The Health Care Complaints Commission submitted that he exhibited “a concerning lack of knowledge as to the effects of the interaction between antibiotics and other medications, and an alarming misunderstanding in respect of the role of pharmacists”.
The Dental Council felt that “a degree of arrogance and overconfidence” was present in the dentist’s actions, but the dentist said that he prescribed the medications “mainly due to lack of knowledge, and what he described as a ‘massive gap’ in his knowledge around prescribing and pharmaceuticals,” the Tribunal noted.
It noted that rather than arrogance, the dentist relied on “formulaic’ approaches to practice and patient treatment which was consistent with a lack of knowledge and thought.
It said this was demonstrated in the dentist’s approach to the prescription of antibiotics.
Prescribing records showed that he “routinely prescribed Flagyl (metronidazole) 400mg three times a day rather than 200mg, and 500mg amoxicillin rather than 250mg,” it noted.

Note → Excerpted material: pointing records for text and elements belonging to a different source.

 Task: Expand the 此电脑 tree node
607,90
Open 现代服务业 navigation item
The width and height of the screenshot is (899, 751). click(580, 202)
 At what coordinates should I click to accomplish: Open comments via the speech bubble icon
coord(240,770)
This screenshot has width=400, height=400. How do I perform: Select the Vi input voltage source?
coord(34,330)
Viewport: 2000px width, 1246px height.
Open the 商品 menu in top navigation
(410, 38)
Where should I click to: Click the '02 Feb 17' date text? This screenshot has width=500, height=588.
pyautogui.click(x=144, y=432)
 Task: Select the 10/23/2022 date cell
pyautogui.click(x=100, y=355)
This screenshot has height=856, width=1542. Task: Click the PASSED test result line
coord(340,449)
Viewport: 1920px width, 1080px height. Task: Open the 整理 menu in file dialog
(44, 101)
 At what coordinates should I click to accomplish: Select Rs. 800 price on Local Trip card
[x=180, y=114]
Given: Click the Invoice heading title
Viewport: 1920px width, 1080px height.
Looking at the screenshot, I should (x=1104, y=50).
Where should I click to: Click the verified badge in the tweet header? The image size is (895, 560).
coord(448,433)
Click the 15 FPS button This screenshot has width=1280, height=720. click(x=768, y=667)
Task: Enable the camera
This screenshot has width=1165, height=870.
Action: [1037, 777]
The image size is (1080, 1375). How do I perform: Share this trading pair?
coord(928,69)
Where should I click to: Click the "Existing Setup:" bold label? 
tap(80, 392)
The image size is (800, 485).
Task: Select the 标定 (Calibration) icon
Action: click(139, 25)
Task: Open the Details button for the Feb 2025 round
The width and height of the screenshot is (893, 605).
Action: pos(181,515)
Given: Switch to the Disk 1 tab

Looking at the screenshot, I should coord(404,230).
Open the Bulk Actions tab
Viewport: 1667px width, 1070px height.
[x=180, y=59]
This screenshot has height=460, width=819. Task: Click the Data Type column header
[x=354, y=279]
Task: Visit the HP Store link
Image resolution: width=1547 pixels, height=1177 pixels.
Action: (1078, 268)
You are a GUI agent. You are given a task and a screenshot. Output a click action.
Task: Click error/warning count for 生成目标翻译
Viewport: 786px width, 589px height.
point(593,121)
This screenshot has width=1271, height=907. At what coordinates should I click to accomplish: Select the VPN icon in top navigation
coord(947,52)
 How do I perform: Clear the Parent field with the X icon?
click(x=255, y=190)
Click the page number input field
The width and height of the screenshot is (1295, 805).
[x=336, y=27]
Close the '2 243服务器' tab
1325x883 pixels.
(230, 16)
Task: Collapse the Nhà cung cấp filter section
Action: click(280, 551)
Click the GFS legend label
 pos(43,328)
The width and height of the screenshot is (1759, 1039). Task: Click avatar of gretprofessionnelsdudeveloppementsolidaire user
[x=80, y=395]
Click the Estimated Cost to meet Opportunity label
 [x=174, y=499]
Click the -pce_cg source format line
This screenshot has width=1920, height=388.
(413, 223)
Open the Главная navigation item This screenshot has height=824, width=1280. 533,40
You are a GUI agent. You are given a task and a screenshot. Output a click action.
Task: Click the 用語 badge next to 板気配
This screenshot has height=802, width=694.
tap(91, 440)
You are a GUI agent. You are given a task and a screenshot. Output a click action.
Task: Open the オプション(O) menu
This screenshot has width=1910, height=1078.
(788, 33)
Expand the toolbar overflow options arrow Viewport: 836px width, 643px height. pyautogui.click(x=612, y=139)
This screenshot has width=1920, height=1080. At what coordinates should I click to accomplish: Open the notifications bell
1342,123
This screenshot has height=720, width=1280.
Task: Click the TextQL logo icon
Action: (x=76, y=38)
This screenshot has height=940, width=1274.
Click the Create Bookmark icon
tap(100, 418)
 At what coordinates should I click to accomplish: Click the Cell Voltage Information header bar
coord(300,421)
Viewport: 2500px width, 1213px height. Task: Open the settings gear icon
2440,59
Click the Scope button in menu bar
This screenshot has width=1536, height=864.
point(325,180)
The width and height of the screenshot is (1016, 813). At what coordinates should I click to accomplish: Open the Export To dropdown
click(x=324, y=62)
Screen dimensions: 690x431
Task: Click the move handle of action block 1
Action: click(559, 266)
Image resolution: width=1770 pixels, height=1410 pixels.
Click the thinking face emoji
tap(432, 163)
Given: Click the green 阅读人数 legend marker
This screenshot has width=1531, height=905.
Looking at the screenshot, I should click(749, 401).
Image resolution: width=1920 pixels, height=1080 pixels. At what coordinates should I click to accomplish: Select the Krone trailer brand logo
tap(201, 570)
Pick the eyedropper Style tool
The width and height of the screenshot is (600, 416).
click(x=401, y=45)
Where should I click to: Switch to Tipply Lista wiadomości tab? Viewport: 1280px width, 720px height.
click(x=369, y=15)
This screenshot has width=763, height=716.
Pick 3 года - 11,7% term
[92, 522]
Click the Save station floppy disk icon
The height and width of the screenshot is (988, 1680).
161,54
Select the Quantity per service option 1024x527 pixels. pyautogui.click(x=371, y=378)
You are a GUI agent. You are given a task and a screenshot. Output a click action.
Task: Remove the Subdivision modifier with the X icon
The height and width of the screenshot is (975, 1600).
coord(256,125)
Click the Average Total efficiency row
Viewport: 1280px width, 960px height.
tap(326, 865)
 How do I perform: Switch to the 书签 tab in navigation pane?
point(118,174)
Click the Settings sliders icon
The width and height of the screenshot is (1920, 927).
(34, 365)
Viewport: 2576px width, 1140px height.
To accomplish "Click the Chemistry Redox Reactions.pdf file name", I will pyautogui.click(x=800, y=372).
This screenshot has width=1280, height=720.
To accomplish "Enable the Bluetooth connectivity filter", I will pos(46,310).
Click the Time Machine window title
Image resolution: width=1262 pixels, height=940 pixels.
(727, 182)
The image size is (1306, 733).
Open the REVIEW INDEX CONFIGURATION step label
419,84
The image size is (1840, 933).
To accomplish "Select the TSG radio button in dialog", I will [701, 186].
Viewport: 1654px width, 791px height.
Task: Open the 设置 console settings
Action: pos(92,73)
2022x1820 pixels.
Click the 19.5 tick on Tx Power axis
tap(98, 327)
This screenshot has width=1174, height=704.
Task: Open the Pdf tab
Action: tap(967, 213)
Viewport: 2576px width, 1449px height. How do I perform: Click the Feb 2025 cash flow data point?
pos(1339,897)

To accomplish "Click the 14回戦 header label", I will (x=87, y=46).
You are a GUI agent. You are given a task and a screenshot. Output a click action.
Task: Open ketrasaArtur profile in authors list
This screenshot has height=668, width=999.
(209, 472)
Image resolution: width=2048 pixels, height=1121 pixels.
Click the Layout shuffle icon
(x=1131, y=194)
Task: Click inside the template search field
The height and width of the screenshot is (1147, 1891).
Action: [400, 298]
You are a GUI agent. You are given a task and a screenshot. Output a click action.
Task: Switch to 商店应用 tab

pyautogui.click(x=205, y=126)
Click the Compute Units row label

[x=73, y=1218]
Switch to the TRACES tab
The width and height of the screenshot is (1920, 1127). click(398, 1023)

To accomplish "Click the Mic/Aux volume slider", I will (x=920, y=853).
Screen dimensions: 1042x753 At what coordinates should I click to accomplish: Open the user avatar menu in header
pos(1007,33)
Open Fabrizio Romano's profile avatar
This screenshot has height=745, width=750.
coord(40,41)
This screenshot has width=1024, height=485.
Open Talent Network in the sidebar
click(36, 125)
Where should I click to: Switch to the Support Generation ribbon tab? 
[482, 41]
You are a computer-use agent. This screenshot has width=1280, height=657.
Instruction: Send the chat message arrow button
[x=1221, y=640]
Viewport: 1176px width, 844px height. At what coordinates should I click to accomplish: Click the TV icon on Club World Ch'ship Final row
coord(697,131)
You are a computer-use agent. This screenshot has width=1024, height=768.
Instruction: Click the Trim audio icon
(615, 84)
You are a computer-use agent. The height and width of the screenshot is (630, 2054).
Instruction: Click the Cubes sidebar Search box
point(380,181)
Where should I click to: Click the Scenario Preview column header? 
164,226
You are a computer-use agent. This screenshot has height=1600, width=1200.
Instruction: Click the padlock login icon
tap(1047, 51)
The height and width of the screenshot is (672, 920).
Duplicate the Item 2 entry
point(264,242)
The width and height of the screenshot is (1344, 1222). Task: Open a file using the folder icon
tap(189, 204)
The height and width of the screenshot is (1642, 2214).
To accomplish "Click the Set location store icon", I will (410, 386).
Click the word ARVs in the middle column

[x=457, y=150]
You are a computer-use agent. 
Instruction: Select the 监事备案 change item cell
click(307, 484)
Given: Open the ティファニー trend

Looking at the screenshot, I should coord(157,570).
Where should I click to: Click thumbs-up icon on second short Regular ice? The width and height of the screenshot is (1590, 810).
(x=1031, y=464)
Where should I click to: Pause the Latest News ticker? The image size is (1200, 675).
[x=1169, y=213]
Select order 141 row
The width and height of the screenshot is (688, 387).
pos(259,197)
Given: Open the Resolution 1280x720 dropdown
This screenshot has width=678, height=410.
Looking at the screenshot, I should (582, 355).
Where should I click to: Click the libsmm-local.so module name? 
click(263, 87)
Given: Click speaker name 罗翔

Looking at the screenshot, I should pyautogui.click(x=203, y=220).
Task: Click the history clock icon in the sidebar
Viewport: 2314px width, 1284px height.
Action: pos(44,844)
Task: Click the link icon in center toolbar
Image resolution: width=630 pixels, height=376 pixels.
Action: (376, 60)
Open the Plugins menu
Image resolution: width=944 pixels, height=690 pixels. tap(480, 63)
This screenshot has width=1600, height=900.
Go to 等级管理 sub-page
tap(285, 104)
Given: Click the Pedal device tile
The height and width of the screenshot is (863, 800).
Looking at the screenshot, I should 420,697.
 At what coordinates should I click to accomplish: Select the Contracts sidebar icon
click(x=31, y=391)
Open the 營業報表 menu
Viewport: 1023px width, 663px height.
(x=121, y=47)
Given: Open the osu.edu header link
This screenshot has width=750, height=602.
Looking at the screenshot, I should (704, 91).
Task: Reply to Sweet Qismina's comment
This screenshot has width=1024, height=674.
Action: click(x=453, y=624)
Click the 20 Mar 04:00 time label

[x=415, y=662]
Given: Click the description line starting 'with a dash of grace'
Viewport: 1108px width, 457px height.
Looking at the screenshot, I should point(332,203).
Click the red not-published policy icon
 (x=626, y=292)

“In his oral evidence on 9 July 2018, notwithstanding his stated understanding of the risks of antibiotic resistance, [the dentist] stated that he prescribed the higher dose of metronidoazole because it has been effective and periodontics colleagues stated that that is what they prescribe, and that he prescribed the strongest dose of Augmentin Duo Forte when he needed to give antibiotics to someone who had a pretty severe infection.
“He acknowledged that he relied on the pharmacist to give his patients specific instructions about the medications prescribed.”
The dentist said that he had demonstrated insight into his mistakes and limitations, and had prioritised his professional development and education.
“He regrets his errors explaining that it was his misguided desire to help his patients which led to his administering lorazepam rather than referring the patients, and he has committed to making sure he is a better dentist,” the Tribunal noted.
The dentist was reprimanded and conditions placed on his registration, including that he not prescribe S8 or S4D drugs for patients until changes have been made to his S8 and S4D authority, which would need to take place under consultation with the Dental Council of NSW.
He is also to practice under supervision, to submit to an audit of his practice, complete professional education and pay court costs.